━━ Records for this task ━━

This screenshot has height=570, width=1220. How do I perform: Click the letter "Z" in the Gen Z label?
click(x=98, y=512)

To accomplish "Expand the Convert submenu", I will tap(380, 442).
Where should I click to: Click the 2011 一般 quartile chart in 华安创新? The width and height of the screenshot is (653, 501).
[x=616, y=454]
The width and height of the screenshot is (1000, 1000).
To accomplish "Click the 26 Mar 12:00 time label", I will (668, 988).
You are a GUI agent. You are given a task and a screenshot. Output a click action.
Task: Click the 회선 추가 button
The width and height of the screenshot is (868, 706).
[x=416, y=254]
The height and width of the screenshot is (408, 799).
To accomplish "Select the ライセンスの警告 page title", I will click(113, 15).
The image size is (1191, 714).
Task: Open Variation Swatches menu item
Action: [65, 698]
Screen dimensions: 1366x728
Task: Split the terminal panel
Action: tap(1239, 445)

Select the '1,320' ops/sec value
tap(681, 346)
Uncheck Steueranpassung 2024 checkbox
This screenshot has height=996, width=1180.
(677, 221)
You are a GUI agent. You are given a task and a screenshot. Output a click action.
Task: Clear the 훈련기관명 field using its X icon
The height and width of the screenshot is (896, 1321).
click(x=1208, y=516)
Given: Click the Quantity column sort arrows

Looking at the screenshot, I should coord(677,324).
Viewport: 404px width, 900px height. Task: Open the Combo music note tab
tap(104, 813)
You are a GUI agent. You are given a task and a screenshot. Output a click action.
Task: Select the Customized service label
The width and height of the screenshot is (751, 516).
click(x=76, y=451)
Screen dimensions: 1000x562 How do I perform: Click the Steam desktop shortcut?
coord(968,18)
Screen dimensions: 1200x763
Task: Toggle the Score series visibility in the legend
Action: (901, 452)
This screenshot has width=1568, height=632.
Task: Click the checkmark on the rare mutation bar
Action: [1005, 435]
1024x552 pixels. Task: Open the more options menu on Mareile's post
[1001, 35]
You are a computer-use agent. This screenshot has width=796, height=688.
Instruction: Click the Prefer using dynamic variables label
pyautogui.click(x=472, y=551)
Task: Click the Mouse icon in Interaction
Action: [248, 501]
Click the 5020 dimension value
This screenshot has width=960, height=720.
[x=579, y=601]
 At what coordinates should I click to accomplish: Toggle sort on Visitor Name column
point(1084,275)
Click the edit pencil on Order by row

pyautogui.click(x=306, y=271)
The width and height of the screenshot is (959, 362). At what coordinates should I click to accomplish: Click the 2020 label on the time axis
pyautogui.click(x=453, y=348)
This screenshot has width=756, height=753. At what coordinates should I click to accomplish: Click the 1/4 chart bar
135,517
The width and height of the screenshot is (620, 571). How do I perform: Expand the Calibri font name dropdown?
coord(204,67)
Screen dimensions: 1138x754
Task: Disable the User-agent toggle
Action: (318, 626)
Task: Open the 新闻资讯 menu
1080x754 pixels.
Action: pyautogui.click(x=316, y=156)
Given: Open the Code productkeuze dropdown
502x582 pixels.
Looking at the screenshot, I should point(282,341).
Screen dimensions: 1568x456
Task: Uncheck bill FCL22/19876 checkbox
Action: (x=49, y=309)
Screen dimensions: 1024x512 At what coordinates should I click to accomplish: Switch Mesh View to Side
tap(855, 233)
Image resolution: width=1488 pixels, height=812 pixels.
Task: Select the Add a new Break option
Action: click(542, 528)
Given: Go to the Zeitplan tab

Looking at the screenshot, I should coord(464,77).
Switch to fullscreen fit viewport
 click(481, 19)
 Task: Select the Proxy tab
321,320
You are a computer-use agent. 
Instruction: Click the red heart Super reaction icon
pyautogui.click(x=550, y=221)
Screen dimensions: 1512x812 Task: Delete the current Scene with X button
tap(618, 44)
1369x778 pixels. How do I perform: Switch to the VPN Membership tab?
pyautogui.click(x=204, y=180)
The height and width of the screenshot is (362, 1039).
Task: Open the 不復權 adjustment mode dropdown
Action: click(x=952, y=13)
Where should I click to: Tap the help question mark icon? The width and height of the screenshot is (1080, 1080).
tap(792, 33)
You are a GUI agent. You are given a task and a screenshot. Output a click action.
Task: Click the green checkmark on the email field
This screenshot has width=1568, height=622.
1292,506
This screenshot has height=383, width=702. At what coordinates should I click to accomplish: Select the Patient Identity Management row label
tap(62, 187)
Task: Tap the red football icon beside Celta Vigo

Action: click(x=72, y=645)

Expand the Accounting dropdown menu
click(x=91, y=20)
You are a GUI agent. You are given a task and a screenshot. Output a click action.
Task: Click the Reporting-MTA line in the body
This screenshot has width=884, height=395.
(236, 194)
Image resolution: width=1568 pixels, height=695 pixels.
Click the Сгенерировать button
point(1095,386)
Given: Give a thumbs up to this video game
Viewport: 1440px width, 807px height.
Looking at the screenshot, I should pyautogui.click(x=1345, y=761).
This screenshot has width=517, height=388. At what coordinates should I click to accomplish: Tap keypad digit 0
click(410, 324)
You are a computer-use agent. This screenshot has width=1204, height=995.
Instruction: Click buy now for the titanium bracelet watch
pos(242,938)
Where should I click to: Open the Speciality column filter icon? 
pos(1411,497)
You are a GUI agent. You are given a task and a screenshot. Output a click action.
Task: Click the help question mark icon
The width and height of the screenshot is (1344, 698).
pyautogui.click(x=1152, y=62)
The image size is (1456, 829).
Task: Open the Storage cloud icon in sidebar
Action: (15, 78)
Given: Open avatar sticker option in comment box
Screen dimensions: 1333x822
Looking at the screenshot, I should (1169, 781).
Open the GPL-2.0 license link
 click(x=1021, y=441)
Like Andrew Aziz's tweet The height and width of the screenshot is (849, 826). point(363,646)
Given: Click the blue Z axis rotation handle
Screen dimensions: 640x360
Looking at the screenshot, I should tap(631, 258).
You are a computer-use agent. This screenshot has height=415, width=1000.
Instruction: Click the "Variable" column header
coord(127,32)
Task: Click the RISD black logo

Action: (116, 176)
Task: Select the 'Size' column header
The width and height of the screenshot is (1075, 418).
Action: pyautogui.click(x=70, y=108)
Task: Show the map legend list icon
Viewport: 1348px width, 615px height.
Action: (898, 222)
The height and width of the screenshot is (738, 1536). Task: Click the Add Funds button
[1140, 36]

━━━

[What is being asked]
Please state the number of lines above that hold the string "computer", with nothing else added.

[Solution to the exercise]
4